- **TEXT**
Skip to content

Latest commit

 

History

History
232 lines (152 loc) · 9.3 KB

kedis_server_design_en.md

File metadata and controls

232 lines (152 loc) · 9.3 KB

1. Introduction

Kedis-Server is a persistence kv storage server with RocksDB as its storage engine. It is compatible with Redis protocol and support most Redis commands,so all Redis client can be used to communicate with Kedis-Server

The main reason to develop Kedis-Server is that a single Redis's capacity is limited by the machine's memory, by use SSD or disk as a storage device, we can get much larger capacity and reduce storage cost

2. Network and Thread Model

Kedis-Server's network model is multi-thread IO reactor model,refer to Doug Lea's Scalable IO in Java for details

  • The main IO thread is an EventLoop,for listening client connection
  • A network IO thread pool,every thread is an EventLoop,all network IO and client request commands are executed in these IO threads
  • Two background processing threads: one expire thread to delete expired keys and one binlong thread to delete too old binlog command

Here is the thread modle graph:

3. Architecture

4. Storage Encoding

RocksDB is a simple key-value storage engine, so to implement Redis complex structue, we must use some encoding method

Briefly, every redis type has a meta data key-value pair, represent data type, TTL and element count. The actual element data is store as data key-value pair (String type has only meta data kv pair)

- **GIVEN REQUEST A**
In the Kedis-Server design page, what does Kedis-Server use as its storage engine?
- **GIVEN REQUEST B**
Pull out every line of the records that contains the word "perform", treating upper and lower case as different.
The records have nothing to do with the Kedis-Server design page above them.

- **DATA LINES**
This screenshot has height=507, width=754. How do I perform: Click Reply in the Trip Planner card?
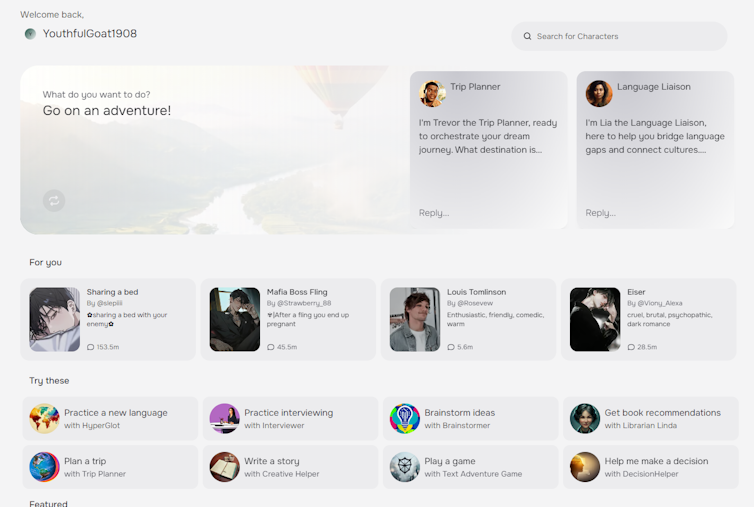pyautogui.click(x=434, y=212)
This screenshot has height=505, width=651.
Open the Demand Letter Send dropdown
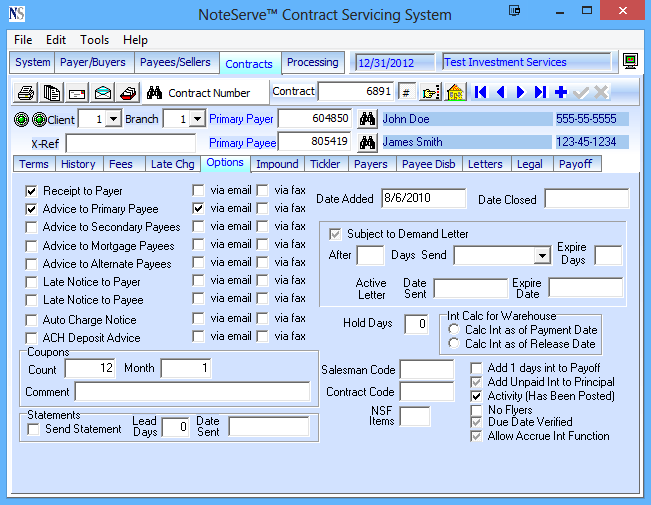(541, 256)
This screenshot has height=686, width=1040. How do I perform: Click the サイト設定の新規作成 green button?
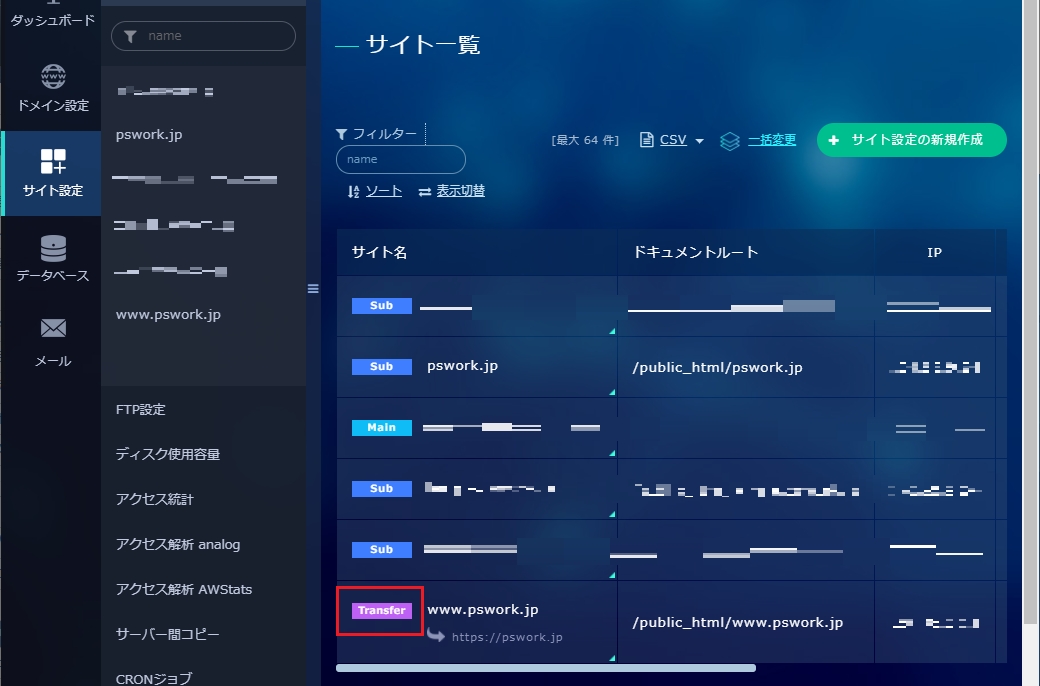point(911,140)
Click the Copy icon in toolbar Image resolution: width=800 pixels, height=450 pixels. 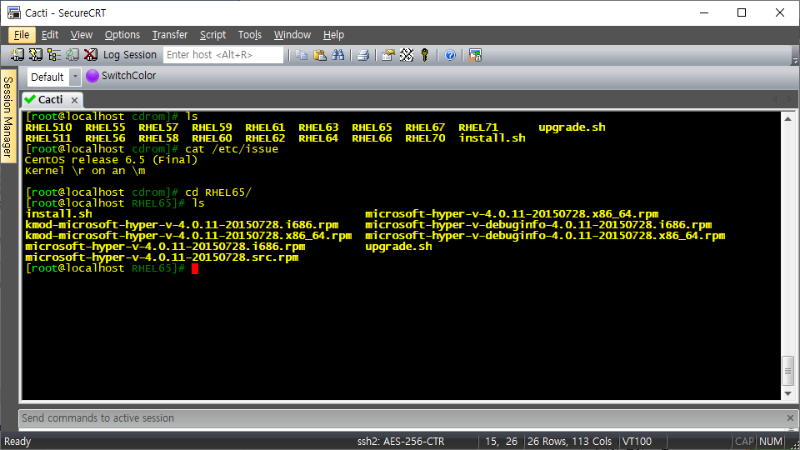tap(301, 55)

- **EXERCISE SOLUTION A**
RocksDB

- **EXERCISE SOLUTION B**
This screenshot has height=507, width=754. How do I perform: Click Reply in the Trip Planner card?
This screenshot has height=686, width=1040. How do I perform: Click the サイト設定の新規作成 green button?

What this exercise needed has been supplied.